2 — Medium	Reachable under common conditions; partial or adjacent compensating control exists; periodic rather than continuous exposure.
1 — Low	Requires unusual conditions or insider access; strong compensating controls substantially reduce exposure; rare in practice.

3.3 Lookup matrix (3×3 → ASFF label)

	L = Low (1)	L = Medium (2)	L = High (3)
I = High (3)	Medium	High	High (Critical-eligible — see §6)
I = Medium (2)	Low	Medium	High
I = Low (1)	Low	Low	Medium

Equivalent rule: score = I × L; 1–2 → Low, 3–4 → Medium, 6–9 → High (with the I=3,L=3 → 9 cell Critical-eligible). Advisory/non-verifiable and N/A outcomes are handled by the disposition rules in §3.4 (they are not risk-scored).

3.4 Outcome disposition rules (CRITICAL — resolves the N/A inconsistency)

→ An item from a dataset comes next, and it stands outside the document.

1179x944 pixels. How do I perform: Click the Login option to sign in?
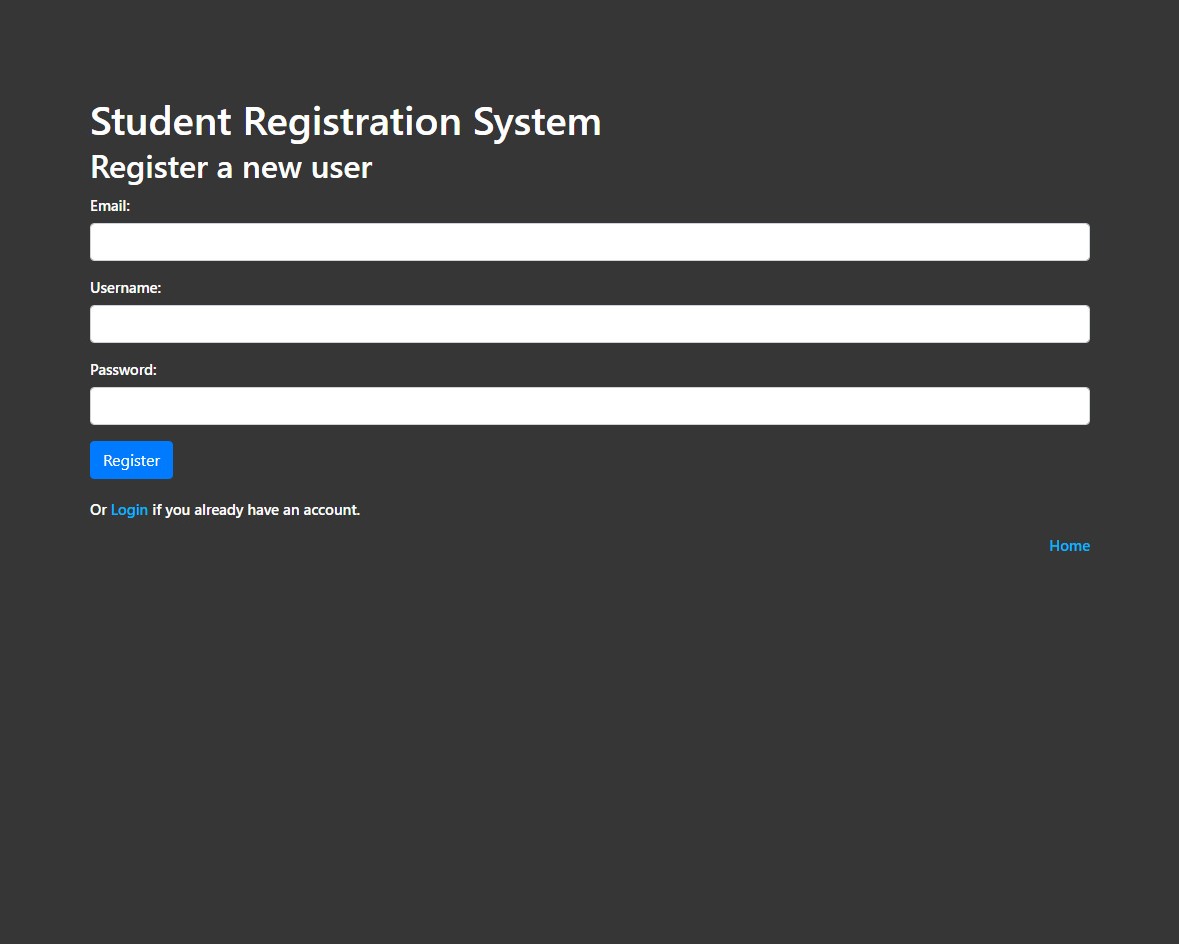(x=129, y=509)
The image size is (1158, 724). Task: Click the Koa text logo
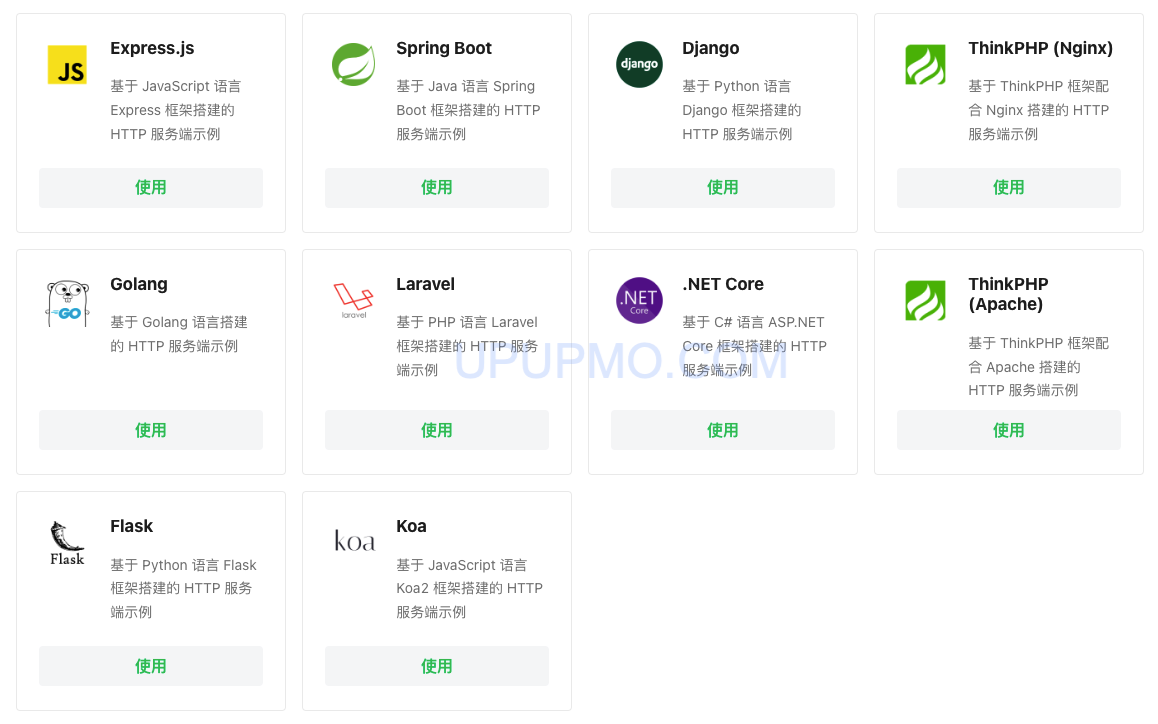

Severity is a property of the control (the risk), not the outcome. A control is scored once (§3.1–3.3) and that severity is applied to every Passed and Failed row of that control (preserving the Round-2 invariant). The N/A family is where the current code is inconsistent (audit found “nothing to assess” rows tagged High, Medium, AND Informational across checks). Each row maps to exactly one disposition, and the disposition fixes the severity:

Disposition	When it applies	Severity	ASFF rationale
FAIL	control assessed, not satisfied	control severity (§3.3)	the asserted issue
PASS	control assessed, satisfied	control severity (§3.3)	Round-2 invariant: pass keeps documented severity
NOT_APPLICABLE	the control’s resource type is absent (no KBs, no guardrails, no WAF, no REST APIs, not in an Org)	Informational	ASFF: “INFORMATIONAL — No issue was found.” The “you should create guardrails/eval jobs” signal belongs to that resource’s own existence check, not to every sub-check (avoids double-counting).
ADVISORY	no AWS API can verify the control (app-layer)	Informational	Option-B convention (Round 1); `"ADVISORY: "` name prefix
COULD_NOT_ASSESS	the check could not run (access-denied, unsupported region, SDK gap)	Low	not a confirmed issue (unknown state); the `"COULD NOT ASSESS: "` / access-check name keeps it visible; prompts a re-run. Unifies today’s Low/Medium split.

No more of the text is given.